Rate Expectations by Credit Score Range
| Credit Score | Rate Range | Best Lender Type |
|---|---|---|
| 760+ | 7% – 11% | Online prime, credit union |
| 720-759 | 10% – 15% | Online prime, bank, credit union |
| 680-719 | 13% – 20% | Credit union, online prime |
| 620-679 | 18% – 28% | Credit union (18% cap), online bad credit |
| 580-619 | 25% – 35% | Credit union, online bad credit |
| Below 580 | 28% – 36% | Secured loans, OneMain |
When to Improve Your Score Before Applying
Sometimes waiting 3-6 months to improve your score before applying saves significantly more than the cost of waiting.
Calculate the improvement value: On a $10,000 loan the difference between 15% APR and 25% APR over 36 months is approximately $1,800 in total interest. If you can improve your score from 620 to 670 in 3 months by paying down credit card balances the 3-month wait saves $1,800 — worth far more than the urgency of applying now.
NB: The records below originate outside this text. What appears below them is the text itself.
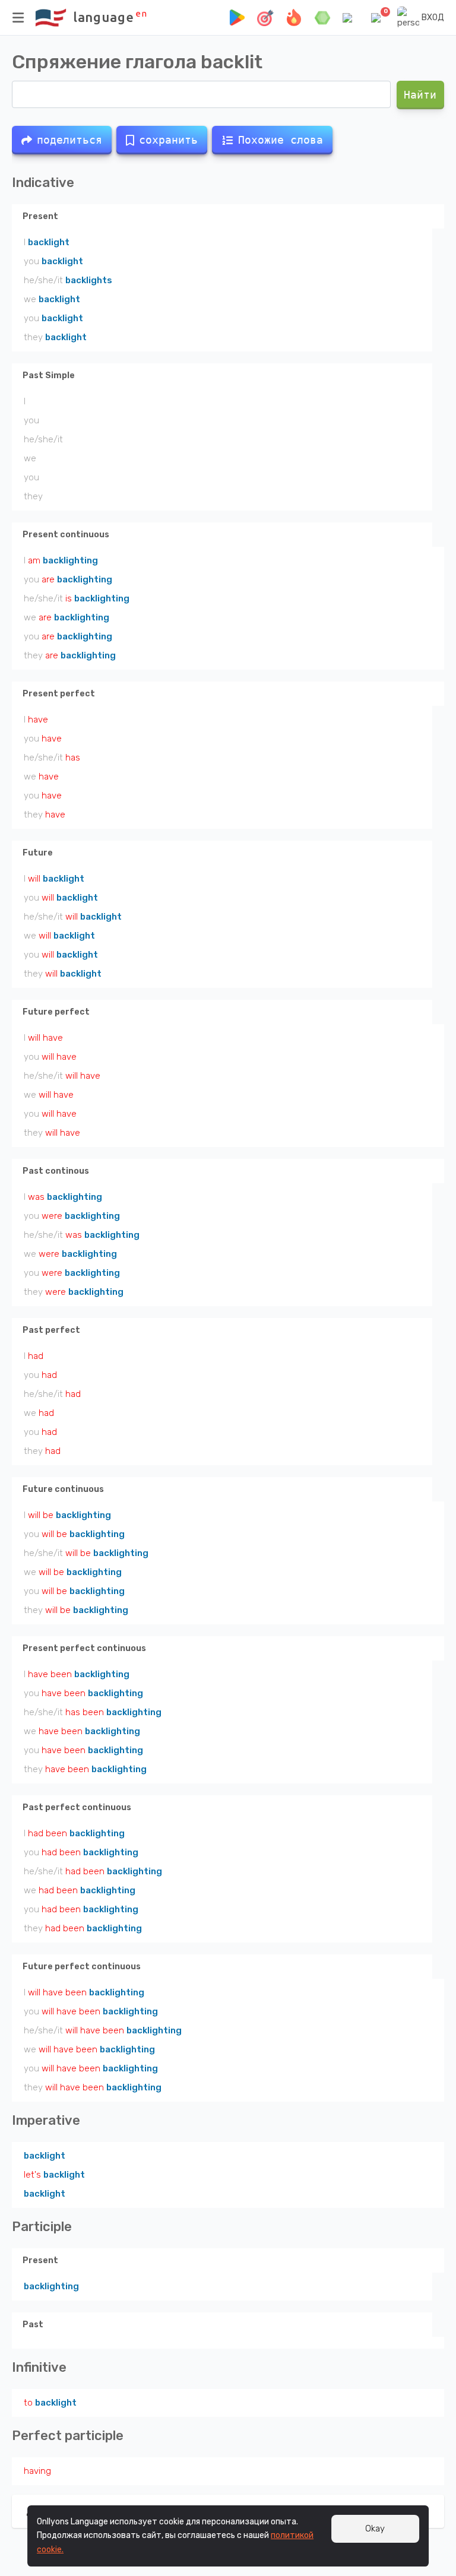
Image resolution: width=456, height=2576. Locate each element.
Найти (420, 94)
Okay (375, 2528)
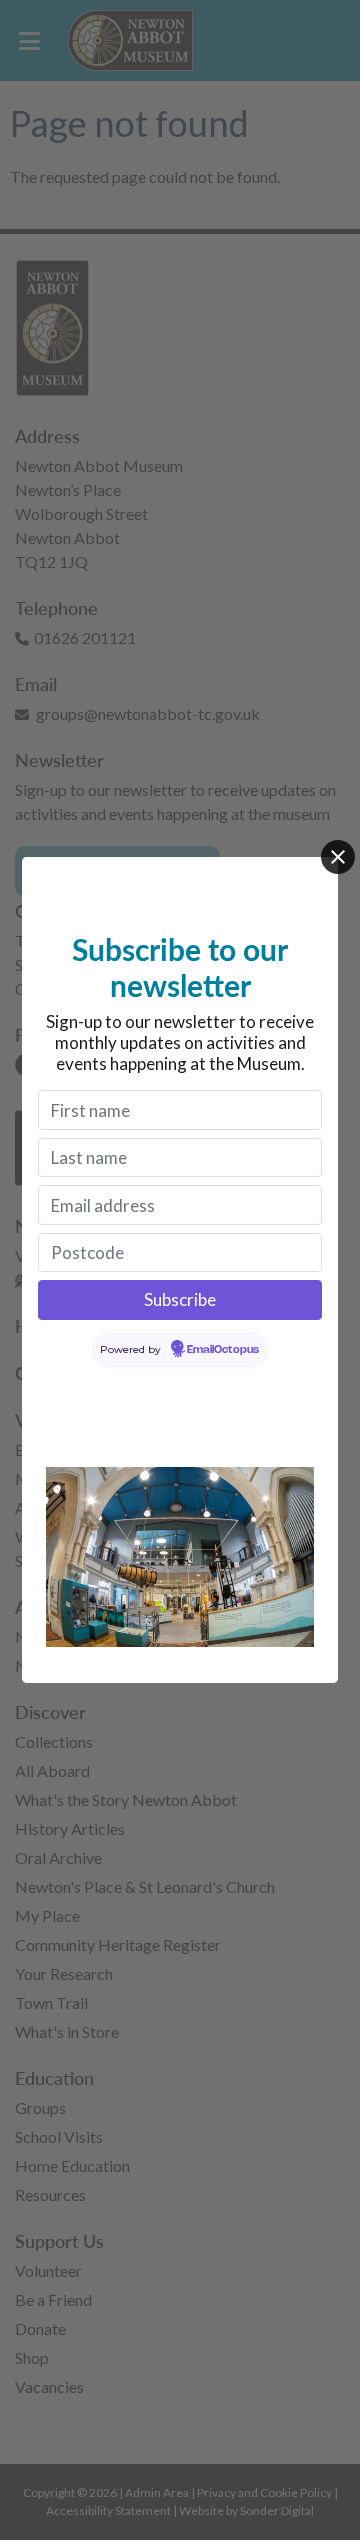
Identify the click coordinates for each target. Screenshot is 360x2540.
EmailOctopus (223, 1350)
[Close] (338, 857)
Fastest score improvements before applying:
- Pay down credit card balances below 10% utilization — can add 30-50 points within one billing cycle
- Dispute credit report errors — resolved within 30 days if the error is real
- Become an authorized user on a family member’s low-utilization card
Frequently Asked Questions
Does checking my score before applying hurt it?
No — checking your own score is a soft inquiry with zero score impact. You can check your score as many times as you want without any effect on your credit. The hard inquiry that affects your score happens only when you formally apply with a lender. Use pre-qualification tools (which use soft pulls) at multiple lenders to assess your odds before submitting any full application.
Can I get a personal loan with a 500 credit score?
Options are very limited at 500. Most unsecured personal loan lenders require at least 560-580. At 500 your realistic options are savings-secured loans at credit unions (no score minimum, uses your savings as collateral), OneMain Financial (no stated minimum, uses secured options), or credit builder loans (designed for low/no credit situations). Focus on improving your score to 580+ before applying for unsecured loans — the difference in rate and access is significant.
Conclusion
The credit score you need for a personal loan depends entirely on which lender you approach — and knowing the right lender for your score prevents unnecessary rejections and hard inquiry damage. Credit unions are your best option at 580-669, offering the 18% rate cap and holistic evaluation that bank and online lenders do not provide. Online prime lenders serve 670+ borrowers well with competitive rates and fast funding. Bad credit online lenders fill the 560-620 gap but with high rates that require careful math to justify. And secured loans remove the score barrier entirely when collateral is available. Check your score first, target the right lender type for that score, pre-qualify with soft pulls before submitting applications, and consider a 3-month score improvement sprint if the rate difference is significant for your loan amount.